## Problem to solve
Your output must be a faithful copy of the listing underneath.

## Exercise material
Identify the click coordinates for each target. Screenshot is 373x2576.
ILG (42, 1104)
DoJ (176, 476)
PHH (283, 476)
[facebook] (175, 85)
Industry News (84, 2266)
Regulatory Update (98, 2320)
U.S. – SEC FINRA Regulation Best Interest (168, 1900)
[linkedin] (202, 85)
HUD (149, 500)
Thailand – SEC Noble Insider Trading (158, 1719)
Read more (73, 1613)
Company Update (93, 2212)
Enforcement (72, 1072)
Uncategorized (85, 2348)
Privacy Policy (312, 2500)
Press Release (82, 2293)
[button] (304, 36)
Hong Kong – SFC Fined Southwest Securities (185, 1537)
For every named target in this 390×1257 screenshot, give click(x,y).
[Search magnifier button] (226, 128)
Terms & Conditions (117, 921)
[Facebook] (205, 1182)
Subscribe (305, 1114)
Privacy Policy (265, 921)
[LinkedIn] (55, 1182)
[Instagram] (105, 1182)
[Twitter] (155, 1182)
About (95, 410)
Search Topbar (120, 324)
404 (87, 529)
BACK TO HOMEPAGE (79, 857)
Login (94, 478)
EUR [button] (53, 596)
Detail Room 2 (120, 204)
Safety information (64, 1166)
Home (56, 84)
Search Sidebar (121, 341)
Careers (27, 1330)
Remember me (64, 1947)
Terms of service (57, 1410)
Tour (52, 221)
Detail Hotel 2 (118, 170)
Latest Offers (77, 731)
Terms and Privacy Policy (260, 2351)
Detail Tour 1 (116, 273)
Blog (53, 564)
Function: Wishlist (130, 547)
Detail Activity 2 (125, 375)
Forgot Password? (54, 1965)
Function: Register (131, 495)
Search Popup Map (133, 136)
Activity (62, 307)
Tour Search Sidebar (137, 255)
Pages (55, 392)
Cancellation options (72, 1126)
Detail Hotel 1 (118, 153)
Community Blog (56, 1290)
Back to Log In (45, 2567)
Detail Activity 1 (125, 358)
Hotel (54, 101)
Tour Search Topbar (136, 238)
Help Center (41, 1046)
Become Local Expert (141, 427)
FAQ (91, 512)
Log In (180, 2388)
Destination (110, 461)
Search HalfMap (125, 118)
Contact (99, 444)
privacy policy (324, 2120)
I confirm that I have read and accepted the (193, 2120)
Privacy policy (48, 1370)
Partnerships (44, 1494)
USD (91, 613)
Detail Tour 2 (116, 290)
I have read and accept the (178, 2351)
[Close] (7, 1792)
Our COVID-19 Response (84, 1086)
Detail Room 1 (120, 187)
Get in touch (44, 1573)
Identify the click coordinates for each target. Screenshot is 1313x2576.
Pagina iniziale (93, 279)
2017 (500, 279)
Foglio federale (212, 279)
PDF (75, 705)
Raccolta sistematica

## Solution for this exercise
Identify the click coordinates for each target. Screenshot is 373x2576.
ILG (42, 1104)
DoJ (176, 476)
PHH (283, 476)
[facebook] (175, 85)
Industry News (84, 2266)
Regulatory Update (98, 2320)
U.S. – SEC FINRA Regulation Best Interest (168, 1900)
[linkedin] (202, 85)
HUD (149, 500)
Thailand – SEC Noble Insider Trading (158, 1719)
Read more (73, 1613)
Company Update (93, 2212)
Enforcement (72, 1072)
Uncategorized (85, 2348)
Privacy Policy (312, 2500)
Press Release (82, 2293)
[button] (304, 36)
Hong Kong – SFC Fined Southwest Securities (185, 1537)
For every named target in this 390×1257 screenshot, give click(x,y).
[Search magnifier button] (226, 128)
Terms & Conditions (117, 921)
[Facebook] (205, 1182)
Subscribe (305, 1114)
Privacy Policy (265, 921)
[LinkedIn] (55, 1182)
[Instagram] (105, 1182)
[Twitter] (155, 1182)
About (95, 410)
Search Topbar (120, 324)
404 (87, 529)
BACK TO HOMEPAGE (79, 857)
Login (94, 478)
EUR [button] (53, 596)
Detail Room 2 (120, 204)
Safety information (64, 1166)
Home (56, 84)
Search Sidebar (121, 341)
Careers (27, 1330)
Remember me (64, 1947)
Terms of service (57, 1410)
Tour (52, 221)
Detail Hotel 2 (118, 170)
Latest Offers (77, 731)
Terms and Privacy Policy (260, 2351)
Detail Tour 1 (116, 273)
Blog (53, 564)
Function: Wishlist (130, 547)
Detail Activity 2 (125, 375)
Forgot Password? (54, 1965)
Function: Register (131, 495)
Search Popup Map (133, 136)
Activity (62, 307)
Tour Search Sidebar (137, 255)
Pages (55, 392)
Cancellation options (72, 1126)
Detail Hotel 1 (118, 153)
Community Blog (56, 1290)
Back to Log In (45, 2567)
Detail Activity 1 (125, 358)
Hotel (54, 101)
Tour Search Topbar (136, 238)
Help Center (41, 1046)
Become Local Expert (141, 427)
FAQ (91, 512)
Log In (180, 2388)
Destination (110, 461)
Search HalfMap (125, 118)
Contact (99, 444)
privacy policy (324, 2120)
I confirm that I have read and accepted the (193, 2120)
Privacy policy (48, 1370)
Partnerships (44, 1494)
USD (91, 613)
Detail Tour 2 (116, 290)
I have read and accept the (178, 2351)
[Close] (7, 1792)
Our COVID-19 Response (84, 1086)
Detail Room 1 (120, 187)
Get in touch (44, 1573)
Identify the click coordinates for each target. Screenshot is 1313x2576.
Pagina iniziale (93, 279)
2017 (500, 279)
Foglio federale (212, 279)
PDF (75, 705)
Raccolta sistematica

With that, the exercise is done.